Information assets that are important to the delivery of the function (for example, SCADA set points and customer information) are inventoried, at least in an ad hoc manner
Context and Guidance: Assets derive their value and importance through their association with the aspects of the function's operations that they support. Identifying and inventorying high-value information assets helps enable selection and application of appropriate controls. High-value assets may also include information assets that may create financial, regulatory, or liability risks, such as PII, sensitive operational information, and confidential business information. Organisations should consider the different kinds of IT and OT assets that may contain information that is important to the function, such as: • virtualised assets (including dormant and backup assets) • regulated assets • cloud assets • bring your own device (BYOD) assets
• field assets • mobile assets.
Organisations should also consider different potential sources of high value information, such as: • information located off-premises • stored or archived information • backup data • information managed by a third party • information within different classification or sensitivity levels
At MIL1, the inventory may be produced in an ad hoc manner.
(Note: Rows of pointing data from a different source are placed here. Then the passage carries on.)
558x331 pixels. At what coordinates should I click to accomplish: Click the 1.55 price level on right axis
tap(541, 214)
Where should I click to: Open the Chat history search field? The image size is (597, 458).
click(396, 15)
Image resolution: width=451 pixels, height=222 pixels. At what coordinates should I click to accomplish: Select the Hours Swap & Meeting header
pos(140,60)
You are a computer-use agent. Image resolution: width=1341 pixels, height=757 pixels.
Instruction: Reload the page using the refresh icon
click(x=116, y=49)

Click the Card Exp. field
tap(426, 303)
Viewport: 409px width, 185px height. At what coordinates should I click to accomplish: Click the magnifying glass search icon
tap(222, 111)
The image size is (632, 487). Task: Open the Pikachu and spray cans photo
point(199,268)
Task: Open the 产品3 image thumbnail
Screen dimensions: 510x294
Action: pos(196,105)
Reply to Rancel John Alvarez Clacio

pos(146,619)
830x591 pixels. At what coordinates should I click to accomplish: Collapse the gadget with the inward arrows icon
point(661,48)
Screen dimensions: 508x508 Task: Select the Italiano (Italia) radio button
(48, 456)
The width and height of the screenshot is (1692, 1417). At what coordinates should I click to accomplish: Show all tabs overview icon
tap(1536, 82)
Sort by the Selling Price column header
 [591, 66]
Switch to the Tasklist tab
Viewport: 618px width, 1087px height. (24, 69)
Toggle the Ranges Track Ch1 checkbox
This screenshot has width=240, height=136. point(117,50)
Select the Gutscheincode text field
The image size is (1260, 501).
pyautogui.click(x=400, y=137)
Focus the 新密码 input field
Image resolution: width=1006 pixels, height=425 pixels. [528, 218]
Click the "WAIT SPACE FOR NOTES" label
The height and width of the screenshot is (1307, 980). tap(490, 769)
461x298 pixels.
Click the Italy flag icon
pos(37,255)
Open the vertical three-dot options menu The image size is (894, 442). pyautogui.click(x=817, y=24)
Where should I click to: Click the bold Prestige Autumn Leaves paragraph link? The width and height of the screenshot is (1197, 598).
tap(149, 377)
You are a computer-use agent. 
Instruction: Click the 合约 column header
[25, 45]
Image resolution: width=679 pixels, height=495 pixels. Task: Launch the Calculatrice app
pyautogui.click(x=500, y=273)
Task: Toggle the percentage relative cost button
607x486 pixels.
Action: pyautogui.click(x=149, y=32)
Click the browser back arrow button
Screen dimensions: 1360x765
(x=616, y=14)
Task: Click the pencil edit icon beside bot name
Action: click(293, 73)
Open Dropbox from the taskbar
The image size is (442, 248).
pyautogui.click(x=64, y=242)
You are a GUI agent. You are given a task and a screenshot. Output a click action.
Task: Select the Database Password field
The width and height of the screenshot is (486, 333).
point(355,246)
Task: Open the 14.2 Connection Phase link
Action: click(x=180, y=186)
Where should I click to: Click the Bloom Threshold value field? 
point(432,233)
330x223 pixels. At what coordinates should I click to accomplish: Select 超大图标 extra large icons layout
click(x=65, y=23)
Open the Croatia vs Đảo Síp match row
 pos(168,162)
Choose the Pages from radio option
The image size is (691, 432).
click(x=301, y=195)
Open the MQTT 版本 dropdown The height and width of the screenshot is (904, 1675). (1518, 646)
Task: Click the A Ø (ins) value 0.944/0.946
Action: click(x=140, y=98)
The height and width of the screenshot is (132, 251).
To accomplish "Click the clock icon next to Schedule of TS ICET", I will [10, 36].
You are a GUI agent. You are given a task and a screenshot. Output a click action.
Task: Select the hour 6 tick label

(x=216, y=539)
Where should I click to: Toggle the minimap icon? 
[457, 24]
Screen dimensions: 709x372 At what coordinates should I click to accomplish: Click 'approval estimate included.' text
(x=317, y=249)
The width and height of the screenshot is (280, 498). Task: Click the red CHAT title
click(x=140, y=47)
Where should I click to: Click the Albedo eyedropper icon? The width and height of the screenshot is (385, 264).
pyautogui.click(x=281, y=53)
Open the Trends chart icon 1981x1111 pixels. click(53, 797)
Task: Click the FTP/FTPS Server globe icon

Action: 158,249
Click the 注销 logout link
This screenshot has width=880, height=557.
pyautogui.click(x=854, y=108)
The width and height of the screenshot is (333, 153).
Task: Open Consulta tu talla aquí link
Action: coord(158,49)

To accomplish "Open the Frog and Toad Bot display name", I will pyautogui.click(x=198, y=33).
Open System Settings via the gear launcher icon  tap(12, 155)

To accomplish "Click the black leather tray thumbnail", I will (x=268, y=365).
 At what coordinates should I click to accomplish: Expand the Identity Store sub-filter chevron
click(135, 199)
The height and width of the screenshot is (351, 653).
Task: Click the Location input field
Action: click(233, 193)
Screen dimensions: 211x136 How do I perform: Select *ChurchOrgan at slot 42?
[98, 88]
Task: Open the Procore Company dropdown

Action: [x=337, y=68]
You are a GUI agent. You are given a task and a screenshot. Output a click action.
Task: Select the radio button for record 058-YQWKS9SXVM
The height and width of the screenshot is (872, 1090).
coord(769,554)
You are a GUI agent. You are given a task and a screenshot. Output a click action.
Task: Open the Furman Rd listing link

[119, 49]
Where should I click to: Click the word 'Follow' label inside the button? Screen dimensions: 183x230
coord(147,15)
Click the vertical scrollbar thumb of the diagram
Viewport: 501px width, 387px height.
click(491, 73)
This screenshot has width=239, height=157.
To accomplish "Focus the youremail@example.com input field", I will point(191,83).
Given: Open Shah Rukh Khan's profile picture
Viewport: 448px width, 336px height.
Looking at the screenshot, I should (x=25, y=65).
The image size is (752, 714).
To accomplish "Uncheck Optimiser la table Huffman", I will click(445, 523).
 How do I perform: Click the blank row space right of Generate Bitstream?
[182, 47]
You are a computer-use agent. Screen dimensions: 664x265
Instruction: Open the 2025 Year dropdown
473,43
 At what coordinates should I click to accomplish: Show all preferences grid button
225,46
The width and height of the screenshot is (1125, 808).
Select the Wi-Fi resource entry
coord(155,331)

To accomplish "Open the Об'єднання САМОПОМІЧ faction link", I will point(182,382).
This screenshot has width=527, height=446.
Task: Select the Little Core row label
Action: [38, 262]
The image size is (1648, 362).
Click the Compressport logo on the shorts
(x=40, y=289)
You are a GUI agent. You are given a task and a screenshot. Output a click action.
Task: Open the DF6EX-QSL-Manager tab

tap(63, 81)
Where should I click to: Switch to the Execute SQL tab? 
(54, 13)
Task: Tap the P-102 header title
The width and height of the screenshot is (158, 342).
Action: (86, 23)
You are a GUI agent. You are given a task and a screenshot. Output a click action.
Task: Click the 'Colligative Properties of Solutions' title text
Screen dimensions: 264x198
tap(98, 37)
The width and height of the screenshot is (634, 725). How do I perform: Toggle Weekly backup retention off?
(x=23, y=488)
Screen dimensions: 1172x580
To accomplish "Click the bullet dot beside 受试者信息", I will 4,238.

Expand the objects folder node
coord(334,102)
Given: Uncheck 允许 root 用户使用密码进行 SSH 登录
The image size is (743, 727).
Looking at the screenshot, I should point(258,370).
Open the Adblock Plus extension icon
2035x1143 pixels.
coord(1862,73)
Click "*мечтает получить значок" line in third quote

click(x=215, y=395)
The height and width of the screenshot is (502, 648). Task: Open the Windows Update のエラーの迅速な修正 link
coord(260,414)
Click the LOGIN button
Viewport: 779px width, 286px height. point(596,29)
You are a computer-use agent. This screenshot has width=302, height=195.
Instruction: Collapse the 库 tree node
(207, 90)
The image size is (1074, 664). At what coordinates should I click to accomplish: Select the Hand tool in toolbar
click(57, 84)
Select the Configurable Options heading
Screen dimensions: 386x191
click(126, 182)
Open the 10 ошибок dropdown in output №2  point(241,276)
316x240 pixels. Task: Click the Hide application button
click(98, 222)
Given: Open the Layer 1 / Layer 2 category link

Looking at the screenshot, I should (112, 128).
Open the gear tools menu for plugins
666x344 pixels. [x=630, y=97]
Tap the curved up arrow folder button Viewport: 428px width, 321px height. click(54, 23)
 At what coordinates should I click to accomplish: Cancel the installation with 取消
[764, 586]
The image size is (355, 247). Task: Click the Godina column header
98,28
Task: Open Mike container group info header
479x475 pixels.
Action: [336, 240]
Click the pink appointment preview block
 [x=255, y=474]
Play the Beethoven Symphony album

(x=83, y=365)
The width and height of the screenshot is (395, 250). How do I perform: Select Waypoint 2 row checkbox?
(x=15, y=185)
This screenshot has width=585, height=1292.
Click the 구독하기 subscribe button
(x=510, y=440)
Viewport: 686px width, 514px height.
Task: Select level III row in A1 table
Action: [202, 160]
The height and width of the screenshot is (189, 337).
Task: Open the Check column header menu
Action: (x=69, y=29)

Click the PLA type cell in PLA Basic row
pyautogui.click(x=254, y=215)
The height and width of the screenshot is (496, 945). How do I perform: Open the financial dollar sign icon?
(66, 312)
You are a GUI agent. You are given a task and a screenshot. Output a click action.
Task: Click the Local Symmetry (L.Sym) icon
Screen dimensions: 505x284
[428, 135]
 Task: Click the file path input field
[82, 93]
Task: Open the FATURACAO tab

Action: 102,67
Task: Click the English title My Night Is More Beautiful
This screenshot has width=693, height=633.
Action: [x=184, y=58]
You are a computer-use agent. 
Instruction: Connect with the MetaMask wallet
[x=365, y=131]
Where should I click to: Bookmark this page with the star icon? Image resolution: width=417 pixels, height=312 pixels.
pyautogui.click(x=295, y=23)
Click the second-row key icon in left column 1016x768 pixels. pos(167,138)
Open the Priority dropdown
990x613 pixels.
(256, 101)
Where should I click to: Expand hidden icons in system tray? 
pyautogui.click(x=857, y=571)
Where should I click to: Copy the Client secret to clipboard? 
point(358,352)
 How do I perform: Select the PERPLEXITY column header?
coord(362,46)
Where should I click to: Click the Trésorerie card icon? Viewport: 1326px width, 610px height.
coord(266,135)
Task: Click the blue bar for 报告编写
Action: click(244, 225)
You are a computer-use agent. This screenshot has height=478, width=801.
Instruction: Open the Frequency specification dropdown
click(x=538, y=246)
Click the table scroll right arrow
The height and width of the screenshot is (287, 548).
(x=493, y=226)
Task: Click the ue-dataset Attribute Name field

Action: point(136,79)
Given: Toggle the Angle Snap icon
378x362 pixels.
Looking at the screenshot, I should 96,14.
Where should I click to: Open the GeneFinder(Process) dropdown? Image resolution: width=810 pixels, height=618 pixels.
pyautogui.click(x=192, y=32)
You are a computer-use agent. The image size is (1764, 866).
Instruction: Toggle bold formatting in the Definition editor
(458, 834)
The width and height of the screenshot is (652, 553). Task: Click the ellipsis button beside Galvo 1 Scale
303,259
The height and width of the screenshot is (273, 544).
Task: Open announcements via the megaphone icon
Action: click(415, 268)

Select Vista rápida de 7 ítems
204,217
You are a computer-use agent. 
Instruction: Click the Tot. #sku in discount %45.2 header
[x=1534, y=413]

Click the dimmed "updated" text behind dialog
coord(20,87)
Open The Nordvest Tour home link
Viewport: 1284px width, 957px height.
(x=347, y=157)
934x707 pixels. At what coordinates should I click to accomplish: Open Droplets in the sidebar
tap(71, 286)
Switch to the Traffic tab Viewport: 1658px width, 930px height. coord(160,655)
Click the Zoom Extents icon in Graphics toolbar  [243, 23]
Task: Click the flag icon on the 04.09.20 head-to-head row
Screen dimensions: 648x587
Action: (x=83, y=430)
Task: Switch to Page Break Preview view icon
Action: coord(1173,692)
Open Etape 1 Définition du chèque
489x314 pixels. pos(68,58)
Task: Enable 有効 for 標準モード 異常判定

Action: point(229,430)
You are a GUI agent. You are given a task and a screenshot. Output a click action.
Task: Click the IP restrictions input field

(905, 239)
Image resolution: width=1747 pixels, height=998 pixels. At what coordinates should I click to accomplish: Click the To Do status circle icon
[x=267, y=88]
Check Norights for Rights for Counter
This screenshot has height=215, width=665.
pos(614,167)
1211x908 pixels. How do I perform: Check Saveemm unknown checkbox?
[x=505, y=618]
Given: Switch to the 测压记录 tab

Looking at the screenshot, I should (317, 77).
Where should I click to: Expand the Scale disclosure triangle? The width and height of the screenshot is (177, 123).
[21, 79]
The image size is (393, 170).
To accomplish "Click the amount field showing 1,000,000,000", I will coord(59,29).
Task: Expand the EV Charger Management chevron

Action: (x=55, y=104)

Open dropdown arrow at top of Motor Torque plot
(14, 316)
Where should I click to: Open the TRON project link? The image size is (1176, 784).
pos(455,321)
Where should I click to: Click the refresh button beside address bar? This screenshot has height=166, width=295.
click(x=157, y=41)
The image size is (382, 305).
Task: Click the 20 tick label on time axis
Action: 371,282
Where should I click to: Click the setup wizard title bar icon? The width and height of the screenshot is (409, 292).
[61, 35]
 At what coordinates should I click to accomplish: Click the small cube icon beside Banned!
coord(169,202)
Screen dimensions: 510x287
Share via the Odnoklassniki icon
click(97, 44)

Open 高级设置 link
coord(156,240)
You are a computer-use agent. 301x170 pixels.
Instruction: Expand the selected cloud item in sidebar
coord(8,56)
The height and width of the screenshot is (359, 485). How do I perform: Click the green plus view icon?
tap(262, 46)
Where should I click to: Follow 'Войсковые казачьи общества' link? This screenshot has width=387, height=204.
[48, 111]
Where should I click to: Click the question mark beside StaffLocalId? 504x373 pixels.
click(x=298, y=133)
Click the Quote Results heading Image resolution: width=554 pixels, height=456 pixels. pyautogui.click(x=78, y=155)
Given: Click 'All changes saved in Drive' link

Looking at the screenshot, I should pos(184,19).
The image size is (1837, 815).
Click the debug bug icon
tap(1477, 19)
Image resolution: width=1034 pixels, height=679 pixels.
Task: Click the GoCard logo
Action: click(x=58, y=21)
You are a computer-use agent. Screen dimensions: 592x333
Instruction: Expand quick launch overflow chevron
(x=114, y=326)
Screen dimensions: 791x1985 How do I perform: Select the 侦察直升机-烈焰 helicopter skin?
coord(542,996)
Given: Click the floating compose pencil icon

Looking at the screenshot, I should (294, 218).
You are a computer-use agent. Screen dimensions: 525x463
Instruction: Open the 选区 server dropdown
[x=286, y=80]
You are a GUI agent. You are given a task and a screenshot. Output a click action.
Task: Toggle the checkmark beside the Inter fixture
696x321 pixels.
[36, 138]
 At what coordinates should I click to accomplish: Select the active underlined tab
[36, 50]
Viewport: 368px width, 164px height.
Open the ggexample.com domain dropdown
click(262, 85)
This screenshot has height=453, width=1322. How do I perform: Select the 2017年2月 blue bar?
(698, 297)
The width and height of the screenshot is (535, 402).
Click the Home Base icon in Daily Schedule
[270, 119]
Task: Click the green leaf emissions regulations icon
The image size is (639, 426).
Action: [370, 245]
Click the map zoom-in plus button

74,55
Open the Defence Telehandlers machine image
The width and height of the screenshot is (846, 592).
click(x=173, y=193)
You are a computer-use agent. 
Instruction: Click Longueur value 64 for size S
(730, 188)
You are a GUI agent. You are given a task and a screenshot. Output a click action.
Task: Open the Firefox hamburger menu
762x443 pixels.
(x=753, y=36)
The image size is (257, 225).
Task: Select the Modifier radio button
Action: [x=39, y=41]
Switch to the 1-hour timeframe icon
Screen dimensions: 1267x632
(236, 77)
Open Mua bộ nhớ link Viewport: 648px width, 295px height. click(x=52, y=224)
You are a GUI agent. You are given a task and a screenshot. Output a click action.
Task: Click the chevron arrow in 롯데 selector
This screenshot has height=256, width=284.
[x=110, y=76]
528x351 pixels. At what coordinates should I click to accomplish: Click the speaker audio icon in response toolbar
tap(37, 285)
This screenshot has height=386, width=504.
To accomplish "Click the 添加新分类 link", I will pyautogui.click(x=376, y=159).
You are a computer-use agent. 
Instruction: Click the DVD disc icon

An inventory is not meant to imply that a single list is required; multiple repositories, documents, or systems may be used to accomplish this practice. Where appropriate, however, organisations should consider whether inventories may be consolidated to avoid potential risks related to managing multiple repositories.
Related Practices • Progression: This practice is part of a practice progression. Practice progressions are groups of related practices that represent increasingly complete or more advanced implementations of an activity. The practices in this progression include: ASSET-2a, ASSET-2b, ASSET-2f, ASSET-2g.